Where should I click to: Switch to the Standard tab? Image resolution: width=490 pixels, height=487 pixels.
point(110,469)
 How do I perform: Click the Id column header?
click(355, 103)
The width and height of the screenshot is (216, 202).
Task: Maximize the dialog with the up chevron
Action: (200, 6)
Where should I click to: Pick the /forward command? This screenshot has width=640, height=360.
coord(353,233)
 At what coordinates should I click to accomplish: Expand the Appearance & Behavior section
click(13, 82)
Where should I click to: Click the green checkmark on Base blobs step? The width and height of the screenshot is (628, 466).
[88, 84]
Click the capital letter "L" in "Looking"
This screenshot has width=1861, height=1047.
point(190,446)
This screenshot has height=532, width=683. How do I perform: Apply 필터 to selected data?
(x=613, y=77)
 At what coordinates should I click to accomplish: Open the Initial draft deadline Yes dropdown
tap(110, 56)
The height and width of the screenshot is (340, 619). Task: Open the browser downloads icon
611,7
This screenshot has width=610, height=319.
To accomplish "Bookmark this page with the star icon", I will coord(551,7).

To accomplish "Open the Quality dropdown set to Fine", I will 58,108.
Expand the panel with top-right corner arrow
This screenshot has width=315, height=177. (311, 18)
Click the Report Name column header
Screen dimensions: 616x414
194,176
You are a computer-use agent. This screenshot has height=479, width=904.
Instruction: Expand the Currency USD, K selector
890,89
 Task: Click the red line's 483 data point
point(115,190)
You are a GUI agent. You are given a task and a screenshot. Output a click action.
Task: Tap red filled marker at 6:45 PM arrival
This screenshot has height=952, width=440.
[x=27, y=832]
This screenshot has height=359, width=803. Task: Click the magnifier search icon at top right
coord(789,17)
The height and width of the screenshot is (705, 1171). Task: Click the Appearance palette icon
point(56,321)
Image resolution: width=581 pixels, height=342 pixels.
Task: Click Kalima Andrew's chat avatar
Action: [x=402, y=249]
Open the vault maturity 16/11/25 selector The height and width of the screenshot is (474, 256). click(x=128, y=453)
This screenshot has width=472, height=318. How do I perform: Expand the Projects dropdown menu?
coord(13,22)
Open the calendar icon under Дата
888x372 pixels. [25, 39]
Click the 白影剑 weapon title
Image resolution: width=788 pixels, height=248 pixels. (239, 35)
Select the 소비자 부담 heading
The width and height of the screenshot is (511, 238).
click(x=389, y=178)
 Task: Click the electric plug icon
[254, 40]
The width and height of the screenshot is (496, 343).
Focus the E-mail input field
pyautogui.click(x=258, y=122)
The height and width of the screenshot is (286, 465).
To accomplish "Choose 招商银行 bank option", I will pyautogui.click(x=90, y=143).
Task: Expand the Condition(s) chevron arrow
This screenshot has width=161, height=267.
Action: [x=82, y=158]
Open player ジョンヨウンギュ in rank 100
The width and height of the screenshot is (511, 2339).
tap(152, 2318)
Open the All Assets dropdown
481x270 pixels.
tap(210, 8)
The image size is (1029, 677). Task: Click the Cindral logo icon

....

Work item: In the entries above, some lines hold the string "will". Copy each of them.

Reply:
To accomplish "Bookmark this page with the star icon", I will coord(551,7).
To accomplish "Open the Quality dropdown set to Fine", I will 58,108.
To accomplish "Choose 招商银行 bank option", I will pyautogui.click(x=90, y=143).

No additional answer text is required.